Email the Author
You can use this page to email Satyam Mishra about Broken Prayers of a Tired Heart.
About the Book
In English, this is a book about heartbreak.
In poetry, it’s a tired heart learning how to breathe again.
Broken Prayers of a Tired Heart is a collection of 108 modern poems about love, loss, distance, regret, and the quiet work of healing. Written by MS+PhD student Satyam Mishra between late-night experiments and early-morning overthinking, these pieces read like messages that were never sent and prayers that were whispered instead of spoken.
This book is for you if:
- you still replay old conversations and wonder what you could have done differently
- you miss someone who is very much alive
- you’re trying to move on without pretending it never mattered
- you want gentle words to hold on to when the chest feels heavier than the body
Across nine chapters, the poems follow the arc of a relationship: from the life before her, to the first warmth, to the breaking, to regret and karma, and finally to a softer kind of peace. The language is simple, intimate, and confessional: short lines, slow rhythm, and a voice that speaks directly to the person who left.
Here you’ll find:
- hearts that melt and harden again
- moonlit nights, quiet rooms, and train rides that still remember a name
- the guilt of “I could have loved you better”
- the calm that slowly comes after the storm
You can read this book straight through, or open it anywhere and find a line that understands you.
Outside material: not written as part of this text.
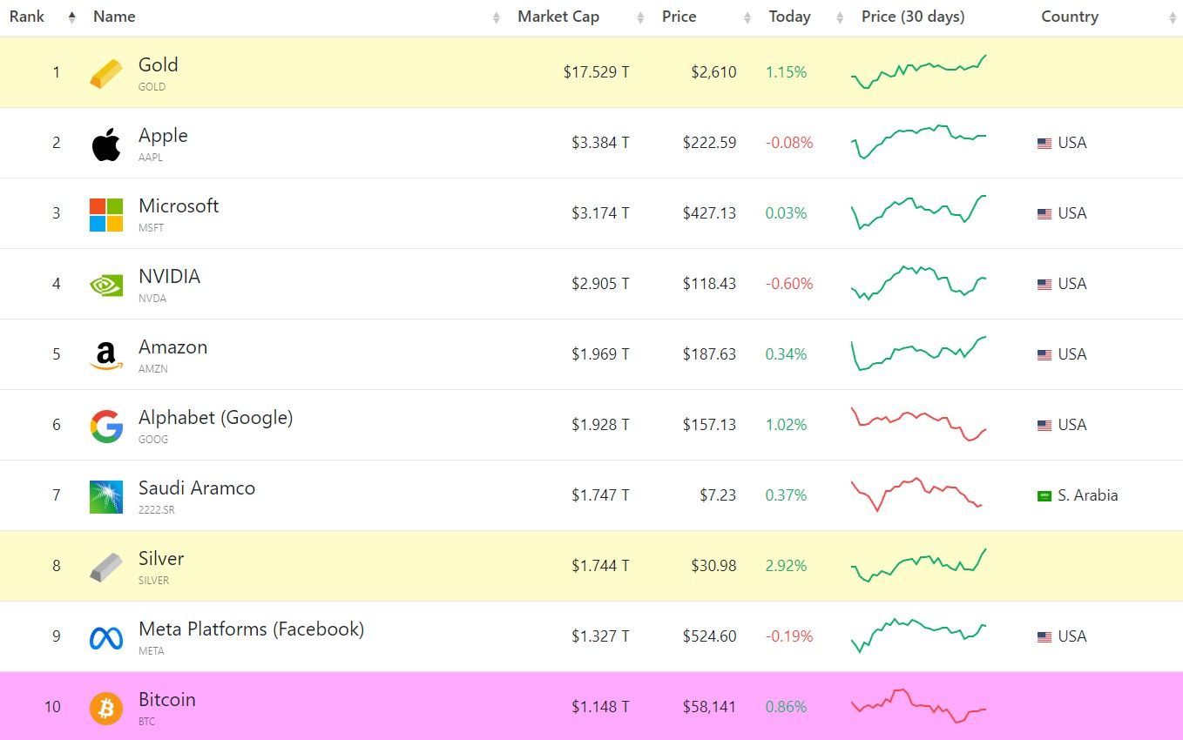Screen dimensions: 1183x740
Task: Click the Saudi Aramco logo icon
Action: pyautogui.click(x=106, y=496)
In English, it’s a poetry collection.
In poetry, it’s one tired heart talking to yours 108 times, so you don’t have to feel alone in what you’re carrying.
About the Author
If AI had a dating profile, Satyam Mishra would probably be the person it swipes right on. With 5+ years of wrangling code, math, and GPUs (sometimes successfully), he’s been building everything from GPT-powered autonomous agents to robots that can navigate the world without bumping into walls… most of the time.
Specialties? Oh, just the casual stuff: Generative AI, Machine Learning, Computer Vision, Embedded Systems, and Agentic AI. Recently, he’s been flirting with LLM optimization, Koopman-based AI (yes, it’s as fancy as it sounds), optical computing (optical neural networks), and making AI explain why it does what it does without sounding like a politician.
Projects? He’s rolled out grammar-constrained reinforcement learning (because even AI needs to mind its language), fine-tuned LLMs with RAG systems, built contactless facial authentication (so you can look at your computer and it just knows), and cooked up personalized LMS/ERP platforms that make both students and managers slightly less stressed.
He’s also been the brains behind KoopFormer (a physics-inspired transformer that teaches AI motion synthesis, still in progress work) and NeuroExplain (an LLM that talks neuroscience without melting your brain, still in progress work). On the ops side, he’s deployed secure hybrid AI platforms with K3s, Vault, Prometheus, and GitOps: basically making AI run like a well-oiled (and well-guarded) machine.